REQUIRED WORK:
If a line below contains the string "section", copy it out.

RECORDS SUPPLIED:
=== Begin Enclosure ===
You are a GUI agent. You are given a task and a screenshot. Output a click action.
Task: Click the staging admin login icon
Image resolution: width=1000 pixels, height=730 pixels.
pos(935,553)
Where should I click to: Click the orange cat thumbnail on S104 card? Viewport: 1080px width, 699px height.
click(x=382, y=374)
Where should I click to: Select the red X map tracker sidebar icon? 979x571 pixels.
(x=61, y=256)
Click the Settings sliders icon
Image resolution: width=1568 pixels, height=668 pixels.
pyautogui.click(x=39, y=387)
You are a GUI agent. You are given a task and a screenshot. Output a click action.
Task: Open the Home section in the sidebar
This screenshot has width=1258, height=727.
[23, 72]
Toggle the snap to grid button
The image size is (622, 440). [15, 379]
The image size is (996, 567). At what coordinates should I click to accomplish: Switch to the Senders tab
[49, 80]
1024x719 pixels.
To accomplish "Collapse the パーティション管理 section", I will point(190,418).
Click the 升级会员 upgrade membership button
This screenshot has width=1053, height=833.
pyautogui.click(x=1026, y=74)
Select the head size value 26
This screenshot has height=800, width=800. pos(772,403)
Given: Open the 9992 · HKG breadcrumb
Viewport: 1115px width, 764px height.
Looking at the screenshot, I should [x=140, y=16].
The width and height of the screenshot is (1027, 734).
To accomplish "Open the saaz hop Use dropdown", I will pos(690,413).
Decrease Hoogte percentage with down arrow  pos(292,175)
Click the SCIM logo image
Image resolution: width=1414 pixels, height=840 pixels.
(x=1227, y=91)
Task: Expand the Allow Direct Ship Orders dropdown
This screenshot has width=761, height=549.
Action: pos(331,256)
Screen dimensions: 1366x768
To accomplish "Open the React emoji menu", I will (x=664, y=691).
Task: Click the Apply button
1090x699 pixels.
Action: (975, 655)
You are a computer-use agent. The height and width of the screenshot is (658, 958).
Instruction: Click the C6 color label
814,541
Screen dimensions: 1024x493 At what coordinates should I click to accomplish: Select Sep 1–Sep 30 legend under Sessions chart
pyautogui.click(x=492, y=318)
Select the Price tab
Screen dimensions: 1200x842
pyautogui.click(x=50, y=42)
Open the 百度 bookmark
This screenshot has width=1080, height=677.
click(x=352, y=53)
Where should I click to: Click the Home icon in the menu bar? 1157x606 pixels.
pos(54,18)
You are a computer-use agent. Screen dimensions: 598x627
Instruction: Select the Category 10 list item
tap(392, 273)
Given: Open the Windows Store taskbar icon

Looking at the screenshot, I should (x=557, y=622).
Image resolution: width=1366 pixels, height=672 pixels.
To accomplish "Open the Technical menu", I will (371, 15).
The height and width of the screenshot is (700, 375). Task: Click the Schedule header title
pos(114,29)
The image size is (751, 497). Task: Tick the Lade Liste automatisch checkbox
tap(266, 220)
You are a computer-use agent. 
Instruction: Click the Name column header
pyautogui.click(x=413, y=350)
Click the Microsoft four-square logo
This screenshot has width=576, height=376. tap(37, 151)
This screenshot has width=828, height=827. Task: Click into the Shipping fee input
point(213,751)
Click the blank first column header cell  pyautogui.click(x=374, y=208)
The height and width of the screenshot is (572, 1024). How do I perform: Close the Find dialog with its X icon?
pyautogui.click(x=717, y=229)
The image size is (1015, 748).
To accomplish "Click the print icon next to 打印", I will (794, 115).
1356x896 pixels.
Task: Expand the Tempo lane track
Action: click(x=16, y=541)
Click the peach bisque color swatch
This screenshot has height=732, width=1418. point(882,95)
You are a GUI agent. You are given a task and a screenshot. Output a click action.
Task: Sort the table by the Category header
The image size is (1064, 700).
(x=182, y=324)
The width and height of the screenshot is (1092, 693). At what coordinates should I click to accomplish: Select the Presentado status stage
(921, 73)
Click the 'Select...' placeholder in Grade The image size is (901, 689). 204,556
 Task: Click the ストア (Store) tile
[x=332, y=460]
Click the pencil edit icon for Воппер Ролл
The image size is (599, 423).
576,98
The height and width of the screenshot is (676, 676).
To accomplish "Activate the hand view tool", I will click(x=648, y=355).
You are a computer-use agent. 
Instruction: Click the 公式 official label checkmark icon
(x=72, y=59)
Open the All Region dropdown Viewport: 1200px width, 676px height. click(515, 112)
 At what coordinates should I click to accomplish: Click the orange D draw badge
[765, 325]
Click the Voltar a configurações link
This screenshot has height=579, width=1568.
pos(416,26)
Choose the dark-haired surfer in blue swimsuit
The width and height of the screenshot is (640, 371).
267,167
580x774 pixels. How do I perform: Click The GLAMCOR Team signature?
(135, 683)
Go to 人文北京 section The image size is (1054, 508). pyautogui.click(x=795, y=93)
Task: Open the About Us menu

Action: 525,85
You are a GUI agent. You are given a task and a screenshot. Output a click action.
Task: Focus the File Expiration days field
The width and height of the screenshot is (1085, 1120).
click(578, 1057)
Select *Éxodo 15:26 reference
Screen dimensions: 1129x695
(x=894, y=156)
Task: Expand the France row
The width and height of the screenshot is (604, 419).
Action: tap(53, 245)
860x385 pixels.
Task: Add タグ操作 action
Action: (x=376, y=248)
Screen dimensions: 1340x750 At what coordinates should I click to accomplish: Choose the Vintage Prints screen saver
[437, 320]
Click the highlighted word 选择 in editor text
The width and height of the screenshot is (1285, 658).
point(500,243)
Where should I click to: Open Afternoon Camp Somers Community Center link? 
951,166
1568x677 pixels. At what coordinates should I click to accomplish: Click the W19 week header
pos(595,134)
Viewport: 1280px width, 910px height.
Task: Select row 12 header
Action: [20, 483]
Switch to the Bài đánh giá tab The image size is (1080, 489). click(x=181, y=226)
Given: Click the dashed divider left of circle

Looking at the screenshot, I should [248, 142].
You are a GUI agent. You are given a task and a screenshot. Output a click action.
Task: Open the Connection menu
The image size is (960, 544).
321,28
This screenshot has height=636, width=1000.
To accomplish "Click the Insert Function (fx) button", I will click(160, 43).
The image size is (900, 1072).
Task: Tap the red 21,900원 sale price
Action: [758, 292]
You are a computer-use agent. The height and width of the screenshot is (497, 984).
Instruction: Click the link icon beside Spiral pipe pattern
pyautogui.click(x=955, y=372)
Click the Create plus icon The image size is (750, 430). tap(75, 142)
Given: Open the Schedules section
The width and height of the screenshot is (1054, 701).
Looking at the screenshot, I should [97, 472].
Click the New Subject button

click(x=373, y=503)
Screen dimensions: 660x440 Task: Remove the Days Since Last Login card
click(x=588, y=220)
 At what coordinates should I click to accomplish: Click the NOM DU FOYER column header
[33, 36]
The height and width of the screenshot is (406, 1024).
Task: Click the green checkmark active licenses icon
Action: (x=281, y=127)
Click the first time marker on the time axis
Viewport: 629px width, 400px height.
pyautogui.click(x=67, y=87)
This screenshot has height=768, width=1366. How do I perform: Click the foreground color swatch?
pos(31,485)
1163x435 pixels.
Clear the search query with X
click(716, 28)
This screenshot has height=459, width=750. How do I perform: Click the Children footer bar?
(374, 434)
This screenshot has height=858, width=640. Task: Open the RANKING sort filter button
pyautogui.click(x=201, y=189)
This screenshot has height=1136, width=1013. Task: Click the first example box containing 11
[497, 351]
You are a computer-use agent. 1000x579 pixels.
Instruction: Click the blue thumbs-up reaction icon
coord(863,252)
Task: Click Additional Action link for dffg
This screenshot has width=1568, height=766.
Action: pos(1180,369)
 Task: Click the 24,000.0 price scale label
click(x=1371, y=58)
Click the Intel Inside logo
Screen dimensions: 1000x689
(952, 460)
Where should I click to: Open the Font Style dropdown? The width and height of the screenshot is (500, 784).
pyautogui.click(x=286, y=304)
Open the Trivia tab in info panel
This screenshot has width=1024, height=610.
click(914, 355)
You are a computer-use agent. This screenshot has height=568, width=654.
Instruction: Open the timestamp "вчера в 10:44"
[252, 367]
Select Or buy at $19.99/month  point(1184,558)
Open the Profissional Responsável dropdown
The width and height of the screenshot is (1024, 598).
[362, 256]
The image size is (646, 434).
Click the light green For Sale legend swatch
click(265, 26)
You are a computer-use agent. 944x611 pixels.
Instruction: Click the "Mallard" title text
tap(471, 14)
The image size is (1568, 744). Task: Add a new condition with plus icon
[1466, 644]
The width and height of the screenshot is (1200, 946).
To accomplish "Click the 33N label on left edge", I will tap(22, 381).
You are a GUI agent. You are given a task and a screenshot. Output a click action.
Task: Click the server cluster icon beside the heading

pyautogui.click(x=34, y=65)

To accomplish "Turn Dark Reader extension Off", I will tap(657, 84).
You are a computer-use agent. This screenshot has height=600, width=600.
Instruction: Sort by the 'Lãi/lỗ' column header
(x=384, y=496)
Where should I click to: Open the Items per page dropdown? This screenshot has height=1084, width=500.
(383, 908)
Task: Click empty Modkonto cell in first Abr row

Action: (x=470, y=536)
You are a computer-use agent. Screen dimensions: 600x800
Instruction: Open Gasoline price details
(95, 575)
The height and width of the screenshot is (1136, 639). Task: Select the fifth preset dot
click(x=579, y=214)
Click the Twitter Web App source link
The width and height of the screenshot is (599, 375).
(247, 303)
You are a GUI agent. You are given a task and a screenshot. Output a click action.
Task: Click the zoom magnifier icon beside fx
=== End Enclosure ===
ANSWER AREA:
Task: Open the Home section in the sidebar
To accomplish "Collapse the パーティション管理 section", I will point(190,418).
Go to 人文北京 section The image size is (1054, 508). pyautogui.click(x=795, y=93)
Given: Open the Schedules section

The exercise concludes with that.